## DOCUMENT SECTION
◇ ◇ ◇ ◇
Capture

GIGS

Bjork, Hammersmith Apollo

There is no break up album as painfully honest as Bjork’s Vulnicura. Take away the percussion and it’s all the more devastating. With lines like ‘family was our sacred mission that you abandoned’ delivered on a regular basis, this was going to be no light-hearted Saturday evening. And it isn’t long until cheeks are salty and tears trickling, with full grown men startled by Bjork’s vulnerable vocal. While dominated by Vulnicura, the set was filled with a number of notable classics including Joga, Aurora and Pluto. Throughout the Icelandic innovator donned a glowing alien-like mask and on this night she was never anything but unworldly. On leaving the beautiful surroundings of the Apollo, I simply laughed in disbelief at the quality of what I had just seen. Remarkable.

Arcade Fire, NOS Alive, Lisbon

With our feet baking on the Lisbon tarmac, anticipation could not have been higher for Arcade Fire. The perfect opener came in the form of ‘Ready to Start’, and soon the band were swapping instruments, dancing across the stage and throwing a party like no other. Songs were interspersed with short covers – ‘God Save the Queen’ and ‘Heroes’ – and Regine delivered the best moment of the evening with an enchanting performance of ‘Sprawl II (Mountains Beyond Mountains). While it was only July, Wim Butler premeditated 2016’s biggest events by stating ‘it’s time that people of colour and women ruled the world’, before closing the show with the aptly named ‘Wake Up.’

Kendrick Lamar, British Summer Time, Hyde Park

Dragging the microphone stand across the wooden boards, Kendrick looked like a cat dragging home a prize bird at the start of his performance in Hyde Park. Backed by a live band, Kendrick was absolutely flawless and unlike any other rap act I’ve ever seen live. He was affectionate to his followers throughout and when we joined him in a chorus of ‘We gonna be alright’, for a second we believed it.

ALBUMS

Frank Ocean – Blonde

A master in PR, Frank Ocean made the release of Blonde one of the biggest events of the year by simply disappearing. Posting despairing images with the words ‘Frank please’ became a thing and many of us wondered what would follow the excellent Channel Orange. What we got was an absolute curveball, a practically beatless album with no immediate singles. Blonde is a celebration of the every day, with lines like ‘keep a place for me, I’ll sleep between y’all, it’s nothing’ taking on an understated significance. We heard about the guy dumped for not adding his girlfriend on Facebook, the gaybar Frank visited with a friend, the nightshifters beginning their day while everyone else sleeps and the young man who simply wants to be Dyl because ‘he doesn’t have to do anything at all, just sits inside his house.’ Blonde may not soundtrack your next party, but it will be with you for every daily ritual, when you step in the shower, when you put your head on the pillow after a hard day’s work and when you sit across the table from a loved one at dinner time. It may take time to realise the importance of these rituals, but you’d certainly miss them if they were gone and by god, we were happy that Blonde finally came.
◇ ◇ ◇ ◇
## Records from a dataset
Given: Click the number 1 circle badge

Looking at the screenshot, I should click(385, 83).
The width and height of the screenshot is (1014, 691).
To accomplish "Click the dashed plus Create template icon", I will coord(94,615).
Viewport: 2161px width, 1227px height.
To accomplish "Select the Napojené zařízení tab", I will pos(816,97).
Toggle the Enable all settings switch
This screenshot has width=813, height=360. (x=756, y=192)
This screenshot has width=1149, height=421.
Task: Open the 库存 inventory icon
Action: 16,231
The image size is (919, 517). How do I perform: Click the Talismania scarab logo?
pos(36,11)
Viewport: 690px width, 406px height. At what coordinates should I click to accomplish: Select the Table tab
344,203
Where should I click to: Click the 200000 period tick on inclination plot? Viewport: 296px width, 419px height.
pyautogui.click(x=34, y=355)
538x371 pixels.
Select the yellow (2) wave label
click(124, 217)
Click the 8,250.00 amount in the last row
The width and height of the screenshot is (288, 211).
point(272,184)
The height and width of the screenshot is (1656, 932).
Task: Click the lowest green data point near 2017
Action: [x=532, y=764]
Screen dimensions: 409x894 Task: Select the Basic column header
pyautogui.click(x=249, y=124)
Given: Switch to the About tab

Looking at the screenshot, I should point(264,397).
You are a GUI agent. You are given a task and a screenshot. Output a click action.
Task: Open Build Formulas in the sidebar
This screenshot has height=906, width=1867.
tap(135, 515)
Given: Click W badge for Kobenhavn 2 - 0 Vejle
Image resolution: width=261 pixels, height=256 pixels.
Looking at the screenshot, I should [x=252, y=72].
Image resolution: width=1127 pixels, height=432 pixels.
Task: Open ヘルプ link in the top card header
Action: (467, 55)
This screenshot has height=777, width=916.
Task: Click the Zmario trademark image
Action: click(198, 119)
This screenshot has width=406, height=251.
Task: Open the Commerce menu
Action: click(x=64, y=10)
◇ ◇ ◇ ◇
## EXERCISES
• a. According to the music review, which song opened Arcade Fire's show at NOS Alive in Lisbon?
• b. Copy the music review word for word, starting at "Dragging the microphone" and ending at "we believed it.".

## SOLUTIONS TO THE TASKS
• a. "Ready to Start"

• b.
Dragging the microphone stand across the wooden boards, Kendrick looked like a cat dragging home a prize bird at the start of his performance in Hyde Park. Backed by a live band, Kendrick was absolutely flawless and unlike any other rap act I’ve ever seen live. He was affectionate to his followers throughout and when we joined him in a chorus of ‘We gonna be alright’, for a second we believed it.